Так и не добившись в этот день свидания, Нехлюдов отправился домой. Взволнованный мыслью увидать ее, Нехлюдов шел по улицам, вспоминая теперь не суд, а свои разговоры с прокурором и смотрителями. То, что он искал свидания с ней и сказал про свое намерение прокурору и был в двух тюрьмах, готовясь увидать ее, так взволновало его, что он долго не мог успокоиться. Приехав домой, он тотчас же достал свои давно не тронутые дневники, перечел некоторые места из них и записал следующее: «Два года не писал дневника и думал, что никогда уже не вернусь к этому ребячеству. А это было не ребячество, а беседа с собой, с тем истинным, божественным собой, которое живет в каждом человеке. Все время этот я спал, и мне не с кем было беседовать. Пробудило его необыкновенное событие 28-го апреля, в суде, где я был присяжным. Я на скамье подсудимых увидал ее, обманутую мною Катюшу, в арестантском халате. По странному недоразумению и по моей ошибке ее приговорили к каторге. Я сейчас был у прокурора и в тюрьме. Меня не пустили к ней, но я решил все сделать, чтобы увидать ее, покаяться перед ней и загладить свою вину хотя женитьбой. Господи, помоги мне! Мне очень хорошо, радостно на душе».

XXXVII

Долго еще в эту ночь не могла заснуть Маслова, а лежала с открытыми глазами и, глядя на дверь, заслонявшуюся то взад, то вперед проходившею дьячихой, и слушая сопенье рыжей, думала.

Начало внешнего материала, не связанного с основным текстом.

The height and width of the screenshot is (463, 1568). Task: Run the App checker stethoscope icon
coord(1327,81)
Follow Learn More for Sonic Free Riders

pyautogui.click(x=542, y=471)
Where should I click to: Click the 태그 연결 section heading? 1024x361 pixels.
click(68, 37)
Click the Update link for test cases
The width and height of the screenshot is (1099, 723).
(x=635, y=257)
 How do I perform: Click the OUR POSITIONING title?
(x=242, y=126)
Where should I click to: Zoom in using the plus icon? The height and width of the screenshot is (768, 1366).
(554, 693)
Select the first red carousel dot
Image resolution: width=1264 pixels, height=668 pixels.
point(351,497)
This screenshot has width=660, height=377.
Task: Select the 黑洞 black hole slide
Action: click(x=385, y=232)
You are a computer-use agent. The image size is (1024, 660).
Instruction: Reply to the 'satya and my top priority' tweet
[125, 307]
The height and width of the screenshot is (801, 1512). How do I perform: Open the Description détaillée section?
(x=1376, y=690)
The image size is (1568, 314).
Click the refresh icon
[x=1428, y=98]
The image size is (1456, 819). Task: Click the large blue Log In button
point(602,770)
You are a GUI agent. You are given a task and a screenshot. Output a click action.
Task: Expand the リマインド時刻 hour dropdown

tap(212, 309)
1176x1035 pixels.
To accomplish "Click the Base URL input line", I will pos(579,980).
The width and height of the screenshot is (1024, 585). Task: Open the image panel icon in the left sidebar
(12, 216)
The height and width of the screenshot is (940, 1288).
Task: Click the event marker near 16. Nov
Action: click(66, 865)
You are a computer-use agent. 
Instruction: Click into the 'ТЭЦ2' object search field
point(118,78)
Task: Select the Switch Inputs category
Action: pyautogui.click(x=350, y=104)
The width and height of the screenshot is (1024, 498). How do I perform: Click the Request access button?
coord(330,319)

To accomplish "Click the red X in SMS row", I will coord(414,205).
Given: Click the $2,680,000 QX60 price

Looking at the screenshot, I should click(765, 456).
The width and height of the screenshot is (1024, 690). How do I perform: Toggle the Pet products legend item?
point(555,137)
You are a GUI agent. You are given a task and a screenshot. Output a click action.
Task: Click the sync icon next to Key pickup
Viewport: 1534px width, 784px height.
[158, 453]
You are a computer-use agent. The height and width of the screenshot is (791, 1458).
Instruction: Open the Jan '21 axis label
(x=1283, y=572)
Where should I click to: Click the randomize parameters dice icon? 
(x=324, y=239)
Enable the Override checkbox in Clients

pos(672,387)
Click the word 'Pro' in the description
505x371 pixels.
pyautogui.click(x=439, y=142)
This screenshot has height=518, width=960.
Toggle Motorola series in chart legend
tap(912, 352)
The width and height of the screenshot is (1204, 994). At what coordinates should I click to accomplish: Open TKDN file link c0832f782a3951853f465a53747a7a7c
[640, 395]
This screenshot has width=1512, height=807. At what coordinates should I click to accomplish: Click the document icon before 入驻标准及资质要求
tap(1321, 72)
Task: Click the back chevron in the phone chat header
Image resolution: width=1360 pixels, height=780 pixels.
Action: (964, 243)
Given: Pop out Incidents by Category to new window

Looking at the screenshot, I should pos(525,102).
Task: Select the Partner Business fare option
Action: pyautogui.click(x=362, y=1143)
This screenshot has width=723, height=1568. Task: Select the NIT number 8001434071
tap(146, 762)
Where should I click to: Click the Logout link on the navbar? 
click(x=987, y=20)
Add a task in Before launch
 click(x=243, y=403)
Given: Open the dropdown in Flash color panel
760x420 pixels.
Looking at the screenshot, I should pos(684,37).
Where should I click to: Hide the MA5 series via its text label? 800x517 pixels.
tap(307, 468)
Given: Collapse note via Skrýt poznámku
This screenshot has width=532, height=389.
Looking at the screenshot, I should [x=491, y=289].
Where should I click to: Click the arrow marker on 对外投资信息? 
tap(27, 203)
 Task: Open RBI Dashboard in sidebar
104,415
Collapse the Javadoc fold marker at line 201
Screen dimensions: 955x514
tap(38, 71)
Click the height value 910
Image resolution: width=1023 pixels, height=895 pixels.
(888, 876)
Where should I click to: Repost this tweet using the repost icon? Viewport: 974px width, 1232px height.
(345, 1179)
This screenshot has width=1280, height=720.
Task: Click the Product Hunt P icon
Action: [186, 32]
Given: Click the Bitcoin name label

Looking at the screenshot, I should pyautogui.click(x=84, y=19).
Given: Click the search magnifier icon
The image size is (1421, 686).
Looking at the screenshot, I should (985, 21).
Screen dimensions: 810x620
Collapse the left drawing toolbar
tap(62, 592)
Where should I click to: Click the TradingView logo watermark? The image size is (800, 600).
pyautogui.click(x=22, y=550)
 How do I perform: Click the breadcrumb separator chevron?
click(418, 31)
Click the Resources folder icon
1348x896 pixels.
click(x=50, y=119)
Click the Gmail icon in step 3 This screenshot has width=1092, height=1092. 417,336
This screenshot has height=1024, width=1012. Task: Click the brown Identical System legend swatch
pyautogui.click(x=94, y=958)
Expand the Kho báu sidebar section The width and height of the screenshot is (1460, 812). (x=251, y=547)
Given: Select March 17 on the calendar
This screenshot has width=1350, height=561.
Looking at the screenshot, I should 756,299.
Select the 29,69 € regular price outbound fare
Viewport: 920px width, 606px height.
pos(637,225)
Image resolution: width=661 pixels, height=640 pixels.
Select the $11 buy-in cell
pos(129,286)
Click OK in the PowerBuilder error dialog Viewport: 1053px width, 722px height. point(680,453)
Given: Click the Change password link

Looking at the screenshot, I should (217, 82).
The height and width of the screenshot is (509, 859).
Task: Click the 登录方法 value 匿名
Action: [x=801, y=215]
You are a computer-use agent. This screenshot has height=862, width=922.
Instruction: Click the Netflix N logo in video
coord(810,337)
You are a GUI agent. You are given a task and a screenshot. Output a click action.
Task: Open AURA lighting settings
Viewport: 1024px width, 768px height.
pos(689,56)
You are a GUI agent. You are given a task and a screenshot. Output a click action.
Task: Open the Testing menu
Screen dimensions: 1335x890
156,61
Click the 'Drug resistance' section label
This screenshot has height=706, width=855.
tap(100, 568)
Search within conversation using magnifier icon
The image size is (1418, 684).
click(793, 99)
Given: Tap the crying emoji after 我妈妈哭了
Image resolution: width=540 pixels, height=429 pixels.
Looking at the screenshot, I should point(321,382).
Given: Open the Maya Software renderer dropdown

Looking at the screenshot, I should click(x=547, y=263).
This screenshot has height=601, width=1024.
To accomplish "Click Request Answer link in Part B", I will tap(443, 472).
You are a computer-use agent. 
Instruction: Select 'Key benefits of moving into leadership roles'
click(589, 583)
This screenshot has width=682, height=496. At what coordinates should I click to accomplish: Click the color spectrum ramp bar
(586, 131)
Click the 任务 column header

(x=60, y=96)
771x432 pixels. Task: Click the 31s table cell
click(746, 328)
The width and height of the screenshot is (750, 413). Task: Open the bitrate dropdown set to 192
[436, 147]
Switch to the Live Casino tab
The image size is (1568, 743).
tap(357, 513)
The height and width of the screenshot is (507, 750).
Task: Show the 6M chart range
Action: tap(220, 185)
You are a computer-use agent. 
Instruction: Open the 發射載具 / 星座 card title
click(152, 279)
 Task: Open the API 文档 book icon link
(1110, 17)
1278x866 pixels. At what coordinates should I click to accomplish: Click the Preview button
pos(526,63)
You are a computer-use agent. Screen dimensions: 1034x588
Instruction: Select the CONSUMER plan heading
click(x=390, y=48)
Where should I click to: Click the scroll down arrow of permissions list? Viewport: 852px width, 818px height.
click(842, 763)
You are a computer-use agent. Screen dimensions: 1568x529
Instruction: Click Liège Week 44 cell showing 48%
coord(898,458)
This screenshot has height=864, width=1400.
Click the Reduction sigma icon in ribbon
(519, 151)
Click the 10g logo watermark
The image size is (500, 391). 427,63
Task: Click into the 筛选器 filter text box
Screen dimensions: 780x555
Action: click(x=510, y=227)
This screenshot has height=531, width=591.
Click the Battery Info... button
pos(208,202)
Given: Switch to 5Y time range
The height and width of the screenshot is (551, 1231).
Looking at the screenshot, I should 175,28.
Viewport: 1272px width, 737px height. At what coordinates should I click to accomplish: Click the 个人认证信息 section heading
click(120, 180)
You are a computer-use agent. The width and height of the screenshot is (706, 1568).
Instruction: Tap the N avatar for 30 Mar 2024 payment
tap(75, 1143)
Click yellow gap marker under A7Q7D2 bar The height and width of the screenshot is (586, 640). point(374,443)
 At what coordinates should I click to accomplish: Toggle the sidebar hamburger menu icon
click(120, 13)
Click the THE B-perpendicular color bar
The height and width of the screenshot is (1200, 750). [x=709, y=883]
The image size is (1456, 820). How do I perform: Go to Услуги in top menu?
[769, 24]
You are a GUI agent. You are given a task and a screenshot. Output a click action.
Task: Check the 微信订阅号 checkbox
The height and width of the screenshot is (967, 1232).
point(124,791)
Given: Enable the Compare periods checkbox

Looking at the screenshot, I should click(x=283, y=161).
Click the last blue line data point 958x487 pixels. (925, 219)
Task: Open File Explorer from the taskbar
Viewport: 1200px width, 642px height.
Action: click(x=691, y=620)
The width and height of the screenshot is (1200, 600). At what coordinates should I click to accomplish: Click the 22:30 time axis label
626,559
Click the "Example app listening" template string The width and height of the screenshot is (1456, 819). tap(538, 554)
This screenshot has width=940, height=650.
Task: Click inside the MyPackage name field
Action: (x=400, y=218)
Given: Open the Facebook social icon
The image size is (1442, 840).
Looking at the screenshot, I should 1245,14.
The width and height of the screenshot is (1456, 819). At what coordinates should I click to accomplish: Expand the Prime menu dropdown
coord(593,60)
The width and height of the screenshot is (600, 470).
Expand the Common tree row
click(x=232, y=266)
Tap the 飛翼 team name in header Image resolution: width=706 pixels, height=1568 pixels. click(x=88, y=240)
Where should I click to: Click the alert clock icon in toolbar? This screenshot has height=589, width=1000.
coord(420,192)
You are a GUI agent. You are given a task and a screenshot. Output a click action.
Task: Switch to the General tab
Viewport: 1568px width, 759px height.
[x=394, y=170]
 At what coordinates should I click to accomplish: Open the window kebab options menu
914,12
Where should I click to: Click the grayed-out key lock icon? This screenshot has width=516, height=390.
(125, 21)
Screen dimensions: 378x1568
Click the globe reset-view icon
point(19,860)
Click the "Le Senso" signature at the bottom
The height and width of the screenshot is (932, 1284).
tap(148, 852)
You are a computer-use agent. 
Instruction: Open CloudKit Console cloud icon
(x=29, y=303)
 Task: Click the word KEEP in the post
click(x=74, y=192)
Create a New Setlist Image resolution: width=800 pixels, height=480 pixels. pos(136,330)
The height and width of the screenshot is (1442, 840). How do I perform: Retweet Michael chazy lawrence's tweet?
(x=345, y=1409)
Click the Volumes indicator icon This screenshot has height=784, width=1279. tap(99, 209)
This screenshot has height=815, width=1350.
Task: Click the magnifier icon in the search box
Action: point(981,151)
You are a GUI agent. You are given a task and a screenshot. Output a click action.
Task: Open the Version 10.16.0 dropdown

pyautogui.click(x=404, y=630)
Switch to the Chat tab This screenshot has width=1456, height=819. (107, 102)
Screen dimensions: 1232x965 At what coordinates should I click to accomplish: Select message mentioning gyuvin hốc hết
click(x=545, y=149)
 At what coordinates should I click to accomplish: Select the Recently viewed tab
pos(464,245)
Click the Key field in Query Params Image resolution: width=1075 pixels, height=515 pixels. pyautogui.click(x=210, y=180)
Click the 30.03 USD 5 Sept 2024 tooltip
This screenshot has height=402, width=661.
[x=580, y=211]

Думала она о том, что ни за что не пойдет замуж за каторжного, на Сахалине, а как-нибудь иначе устроится, – с каким-нибудь из начальников, с писарем, хоть с надзирателем, хоть с помощником. Они все на это падки. «Только бы не похудеть. А то пропадешь». И она вспомнила, как защитник смотрел на нее, и как смотрел председатель, и как смотрели встречавшиеся и нарочно проходившие мимо нее люди в суде. Она вспомнила, как посетившая ее в остроге Берта рассказала ей, что тот студент, которого она любила, живя у Китаевой, приезжал к ним, спрашивал про нее и очень жалел. Вспоминала она о драке с рыжей и жалела ее; вспоминала о булочнике, выславшем ей лишний калач. Она вспоминала о многих, но только не о Нехлюдове. О своем детстве и молодости, а в особенности о любви к Нехлюдову, она никогда не вспоминала. Это было слишком больно. Эти воспоминания где-то далеко нетронутыми лежали в ее душе. Даже во сне никогда не видала Нехлюдова. Нынче на суде она не узнала его не столько потому, что, когда она видела его в последний раз, он был военный, без бороды, с маленькими усиками и хотя и короткими, но густыми вьющимися волосами, а теперь был старообразный человек, с бородою, сколько потому, что она никогда не думала о нем. Похоронила она все воспоминания о своем прошедшем с ним в ту ужасную темную ночь, когда он приезжал из армии и не заехал к тетушкам.

До этой ночи, пока она надеялась на то, что он заедет, она не только не тяготилась ребенком, которого носила под сердцем, но часто удивленно умилялась на его мягкие, а иногда порывистые движения в себе. Но с этой ночи все стало другое. И будущий ребенок стал только одной помехой.

Тетушки ждали Нехлюдова, просили его заехать, но он телеграфировал, что не может, потому что должен быть в Петербурге к сроку. Когда Катюша узнала это, она решила пойти на станцию, чтобы увидать его. Поезд проходил ночью, в два часа. Катюша уложила спать барышень и, подговорив с собою девочку, кухаркину дочь Машку, надела старые ботинки, накрылась платком, подобралась и побежала на станцию.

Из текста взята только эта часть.